Diagnose und Therapie von Vorhofflimmern
Frühzeitig erkennen und behandeln
Bei vielen Patienten bleibt das Vorhofflimmern unbemerkt, es ist asymptomatisch. Dies birgt Gefahren. Der erste Bote kann dann bereits ein Schlaganfall sein. Symptome des Vorhofflimmerns wie z. B. Herzstolpern, Herzrasen oder ein unregelmäßiger Puls sollten zum Anlass für einen Arztbesuch genommen werden. Dort können mögliche Ursachen abgeklärt und gegebenenfalls behandelt werden. Üblicherweise wird der Arzt den Blutdruck messen, einen Belastungstest (Fahrradergometer), eine Ultraschalluntersuchung des Herzens (Echokardiografie) und eine 24-Stunden-Messung der Herzfunktion (24h-Elektrokardiogramm/EKG) vornehmen sowie die Lungen- und Schilddrüsenfunktion überprüfen.

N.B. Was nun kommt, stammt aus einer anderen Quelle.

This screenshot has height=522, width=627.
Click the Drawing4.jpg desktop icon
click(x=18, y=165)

In manchen Fällen muss eine weitergehende Untersuchung erfolgen, beispielsweise mittels Herzkatheter, mit dem Veränderungen von Gefäßen und Herzklappen noch besser sichtbar gemacht werden können, als dies die Elektrokardiografie ermöglicht. In bestimmten Fällen ist eine weiterführende Herzkatheter-Untersuchung erforderlich. Hiermit lassen sich Störungen der Reizleitung genau erfassen.

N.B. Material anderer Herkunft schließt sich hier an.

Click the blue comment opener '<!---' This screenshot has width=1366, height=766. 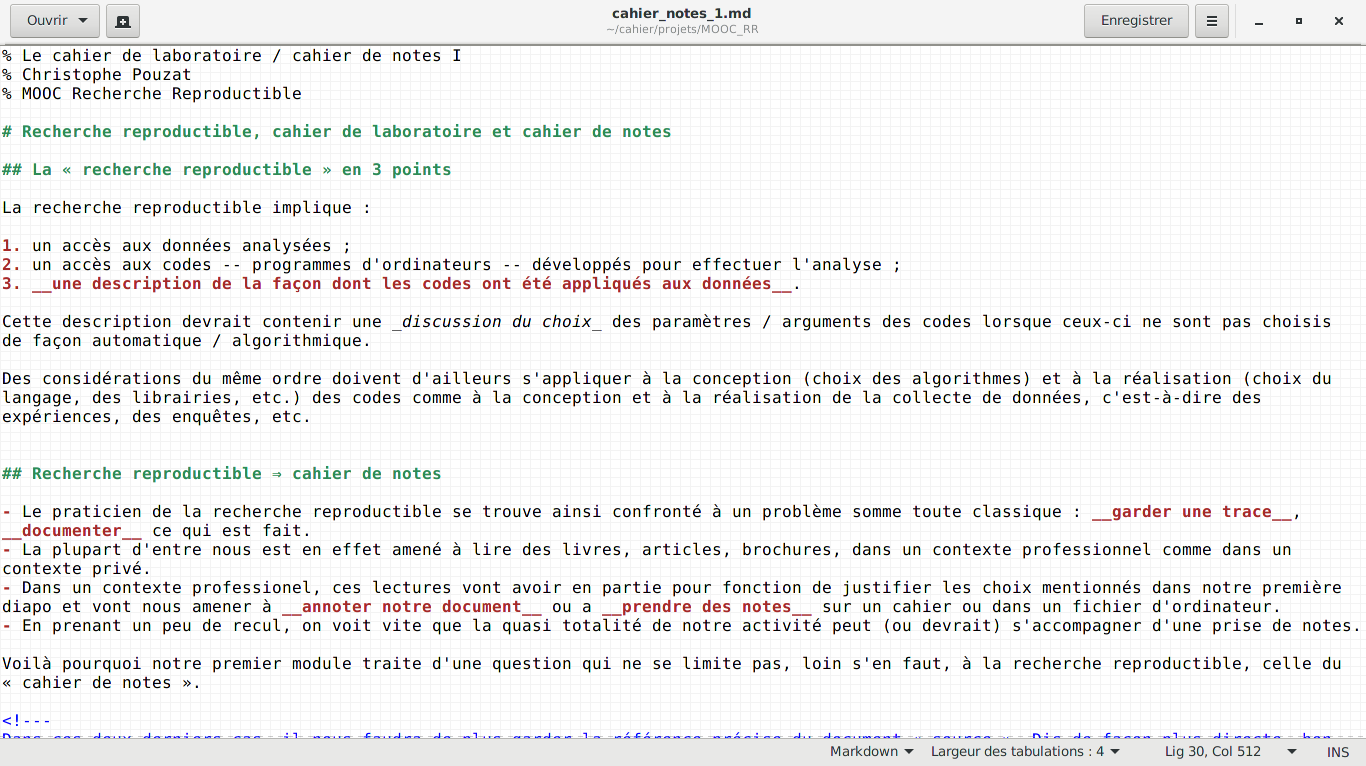tap(26, 721)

In der Diagnostik geht es darum, Krankheiten auszuschließen oder zu entdecken, die das Herz aus dem Rhythmus bringen können.
Medikamentöse Therapie
Ein wichtiges Ziel der medikamentösen und interventionellen Therapie des Vorhofflimmerns sind die Rhythmus- und Frequenzkontrolle. Die Rückführung in einen gleichmäßigen Herzrhythmus kann durch Maßnahmen wie die elektrische Kardioversion oder eine Katheterablation (Verödung von krankhaft veränderten Erregungsherden) erfolgen.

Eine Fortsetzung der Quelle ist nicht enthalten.